### Extrait du document

· · · · ·

Par Patrick CROGUENNEC
La CGT de l’Établissement public de santé mentale (EPSM) de Saint-Avé (Morbihan) s’inquiète d’un manque de moyens, de voir un personnel fatigué, d’une perte de sens dans le travail… Le tout, dans un contexte national peu propice à la psychiatrie.
Le drame de l’infirmière tuée au CHU de Reims, en mai 2023, a remis en lumière la crise profonde de la psychiatrie en France. À l’Établissement public de santé mentale (EPSM) de Saint-Avé (Morbihan), la CGT n’entend pas « attendre un autre drame pour tire la sonnette d’alarme », note Céline Lagrange, secrétaire adjointe du syndicat.
Aujourd’hui, les personnels doivent concilier les consignes éthiques et professionnelles, « le tout sans moyens, sans soutien, ni reconnaissance. Il y a une perte de sens dans son travail », tonne Pierrick Le Port, aide-soignant, secrétaire général du syndicat. La CGT a, lors d’une réunion des instances le 15 décembre 2022, appuyé sur « l’épuisement professionnel, une réelle souffrance, des patients de plus en plus difficiles… C’est du factuel pas du ressenti ». De quoi déclencher le droit d’alerte pour danger grave et imminent. « Ce côté juridique est le seul levier. La direction ne pourra pas dire qu’elle ne savait pas », souligne Ludovic Benabes, secrétaire général de la Fédération santé et action sociale Morbihan.
« Un établissement qui n’est plus attractif »
La CGT évoque la perte de plus de 70 lits en 2021 à l’EPSM, celle de 31 lits dans le service d’addictologie En Arbenn. « L’établissement a recours à des psychiatres intérimaires qui ne souhaitent pas rester. » Les patients seraient accueillis sur des lits d’appoint devenus permanents (chambres doubles). « Et la direction envisage de réduire la voilure sur les unités de proximité comme le centre médico-psychologique. Pourtant, c’est le premier contact pour quelqu’un qui ne va pas bien », précise Françoise Paulic, infirmière.

· · · · ·

### Travail à réaliser
1. D'après l'article sur la psychiatrie à l'EPSM de Saint-Avé, à quelle date s'est tenue la réunion des instances où la CGT a insisté sur l'épuisement professionnel ?
2. Restituez sans aucune modification le passage de l'article sur la psychiatrie à l'EPSM de Saint-Avé commençant par « Aujourd’hui, les personnels » et se terminant par « action sociale Morbihan. ».
3. Dressez la liste de toutes les personnes dont l'article sur la psychiatrie à l'EPSM de Saint-Avé rapporte les propos en les nommant.

### Données disponibles
· · · · ·

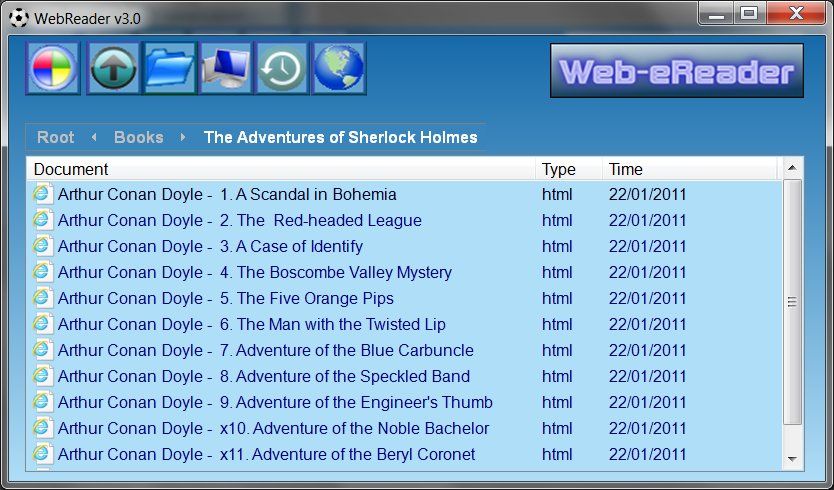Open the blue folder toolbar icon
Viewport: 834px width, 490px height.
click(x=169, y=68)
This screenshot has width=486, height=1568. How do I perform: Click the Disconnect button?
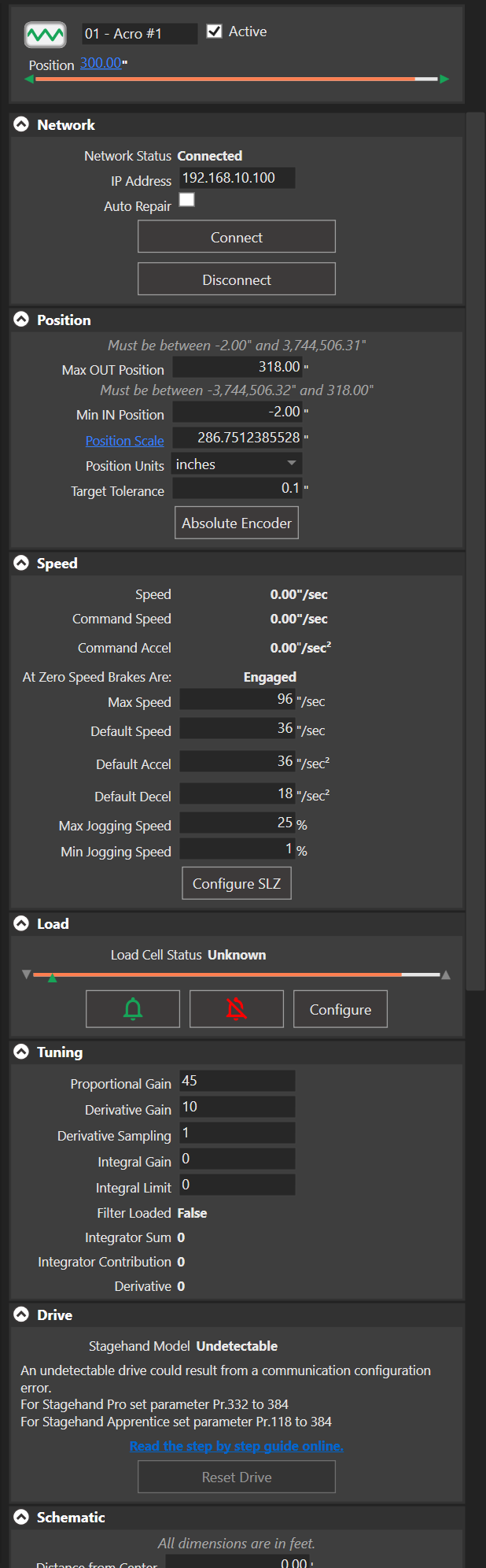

· · · · ·

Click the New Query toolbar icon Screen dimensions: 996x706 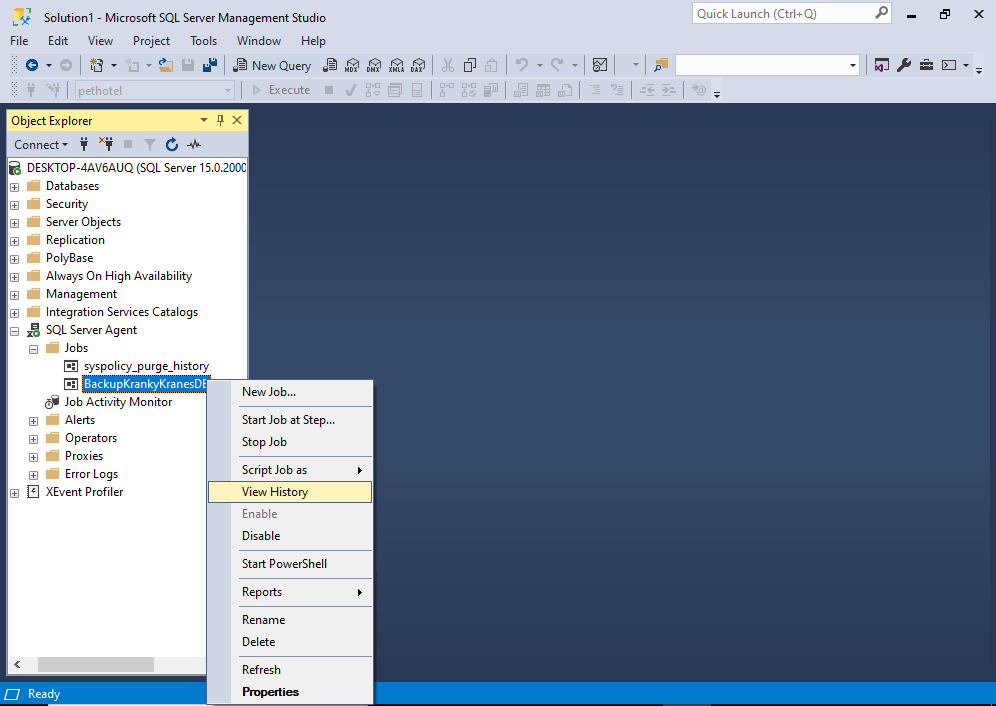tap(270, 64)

· · · · ·

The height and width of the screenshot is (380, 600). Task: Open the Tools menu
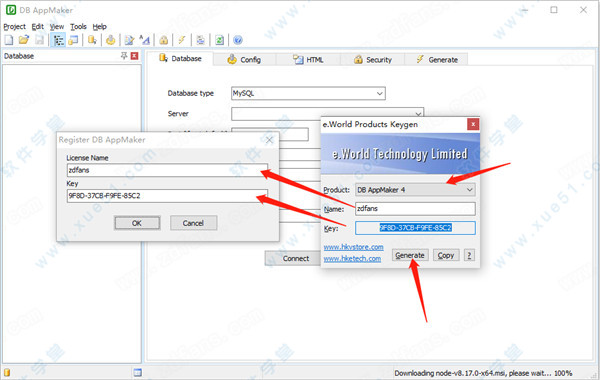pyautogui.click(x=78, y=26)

· · · · ·

### Réponses aux consignes
1. Le 15 décembre 2022.

2.
Aujourd’hui, les personnels doivent concilier les consignes éthiques et professionnelles, « le tout sans moyens, sans soutien, ni reconnaissance. Il y a une perte de sens dans son travail », tonne Pierrick Le Port, aide-soignant, secrétaire général du syndicat. La CGT a, lors d’une réunion des instances le 15 décembre 2022, appuyé sur « l’épuisement professionnel, une réelle souffrance, des patients de plus en plus difficiles… C’est du factuel pas du ressenti ». De quoi déclencher le droit d’alerte pour danger grave et imminent. « Ce côté juridique est le seul levier. La direction ne pourra pas dire qu’elle ne savait pas », souligne Ludovic Benabes, secrétaire général de la Fédération santé et action sociale Morbihan.

3.
Céline Lagrange
Pierrick Le Port
Ludovic Benabes
Françoise Paulic